Our Take
The volume growth is real, but trust problems persist: healthcare organizations are pushing for stricter onboarding to prevent fraud.
Why it matters
Federal health data exchange is scaling faster than governance can keep up. Healthcare IT leaders need to weigh network benefits against security risks as oversight mechanisms lag behind adoption.
Do this week
Healthcare IT teams: audit your TEFCA data sharing agreements this month so you understand liability exposure before new oversight rules arrive.
TEFCA hit 1 billion health record exchanges
The federal health information exchange network TEFCA processed nearly one billion health records in its first 16 months of operation, up from approximately 10 million at the start of 2025 (per ONC chief Dr. Thomas Keane). The network now supports six approved exchange purposes including treatment, payment, operations, individual access, government benefits determination, and public health.
The Social Security Administration is using TEFCA for disability benefits determination, cutting processing time from weeks or months to under one day (company-reported). Eleven organizations have become Qualified Health Information Networks (QHINs) through TEFCA's onboarding process, with all also pledging to be CMS-Aligned Networks.
Healthcare organizations have pressed HHS to implement stricter TEFCA onboarding requirements to prevent fraudulent exchange of protected medical data. ONC acknowledges trust challenges and is "actively exploring options to layer in more network oversight moving forward."

## Stored data
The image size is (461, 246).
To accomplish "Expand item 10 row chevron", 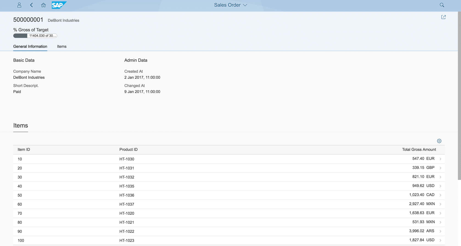I will 440,159.
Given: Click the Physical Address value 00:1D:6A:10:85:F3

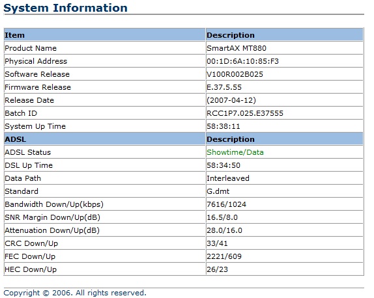Looking at the screenshot, I should (242, 61).
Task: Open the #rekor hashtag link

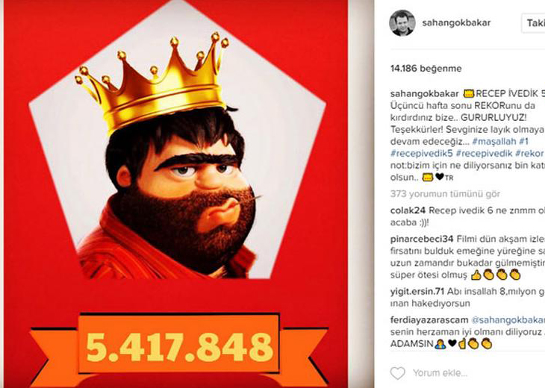Action: 529,153
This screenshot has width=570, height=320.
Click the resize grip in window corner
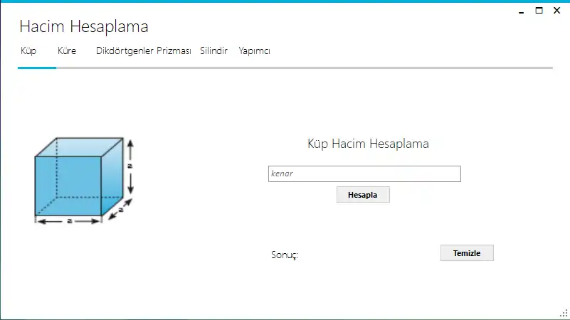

## What to work on
1/ Answer these questions from the TEFCA text:
(a) About how many health records had TEFCA processed at the start of 2025?
(b) For what purpose is the Social Security Administration using TEFCA?
(c) How many organizations have become Qualified Health Information Networks?
2/ Please extract the passage of the TEFCA text starting with "Why it matters" and going on through "lag behind adoption.".

## Results
1/
(a) Approximately 10 million.
(b) Disability benefits determination.
(c) Eleven.

2/
Why it matters
Federal health data exchange is scaling faster than governance can keep up. Healthcare IT leaders need to weigh network benefits against security risks as oversight mechanisms lag behind adoption.